*AIM:* Lay out the lines below as a Markdown table with the columns "Row" and "Line", numbering each row and skipping blank lines. Leave out the pictures.

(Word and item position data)
########
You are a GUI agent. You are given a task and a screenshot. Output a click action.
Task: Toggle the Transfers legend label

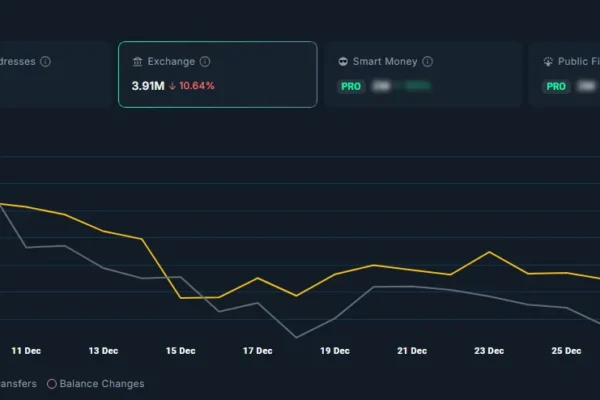[18, 384]
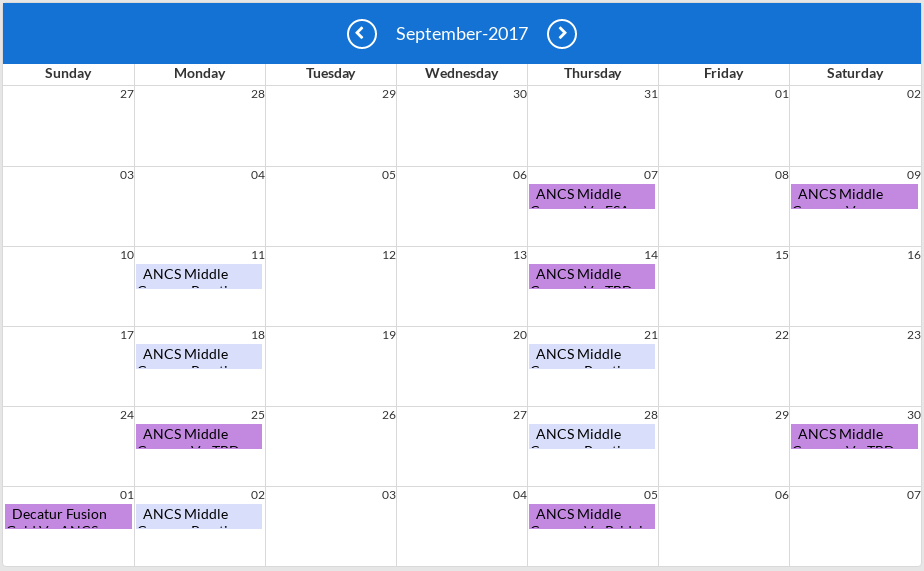Select the ANCS Middle event on Monday 11
The height and width of the screenshot is (571, 924).
point(199,276)
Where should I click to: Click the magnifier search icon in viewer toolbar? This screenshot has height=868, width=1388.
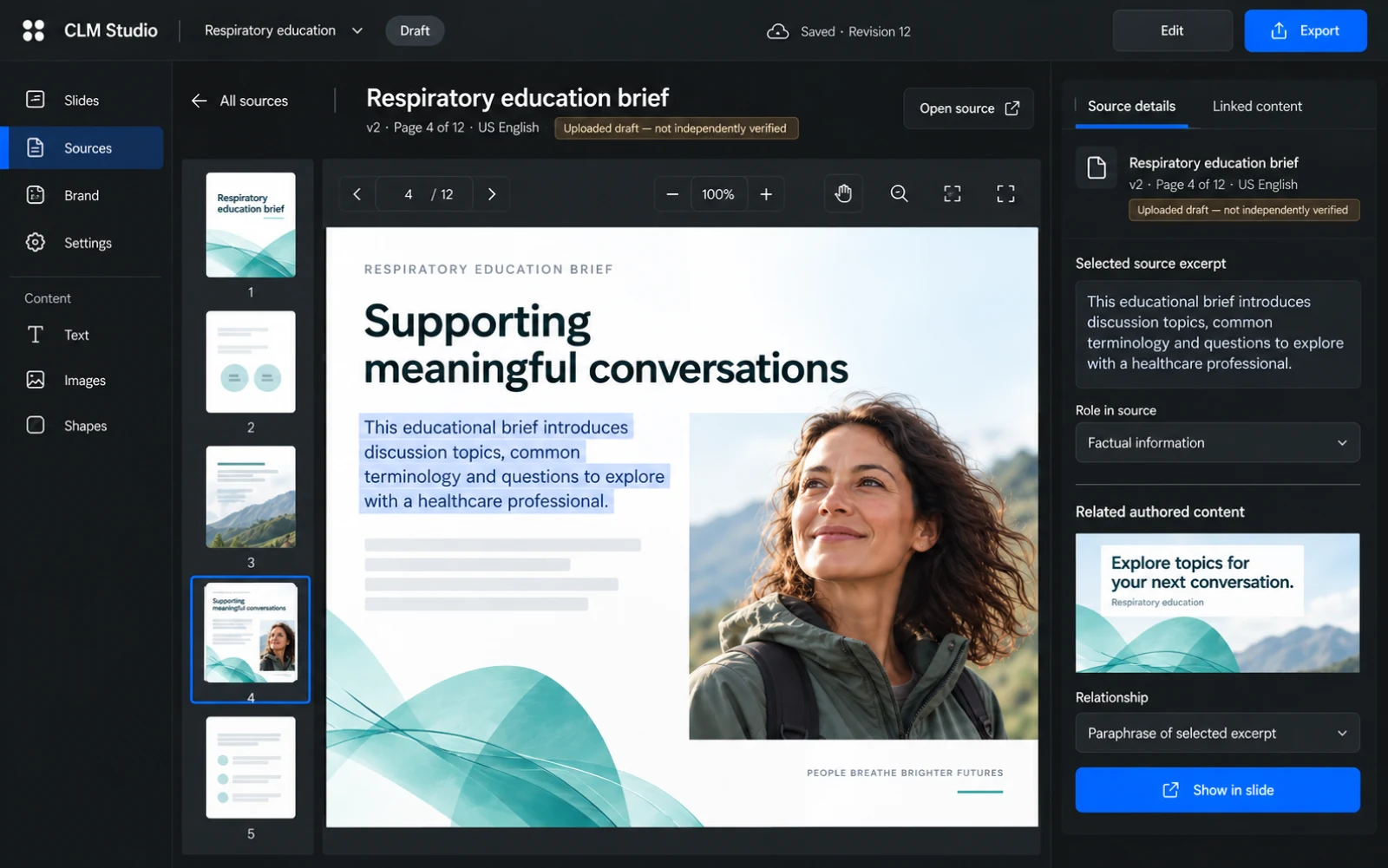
########
*FULL RESPONSE:*
| Row | Line |
|---|---|
| 1 | You are a GUI agent. You are given a task and a screenshot. Output a click action. |
| 2 | Task: Toggle the Transfers legend label |
| 3 | [18, 384] |
| 4 | Select the ANCS Middle event on Monday 11 |
| 5 | The height and width of the screenshot is (571, 924). |
| 6 | point(199,276) |
| 7 | Where should I click to: Click the magnifier search icon in viewer toolbar? This screenshot has height=868, width=1388. |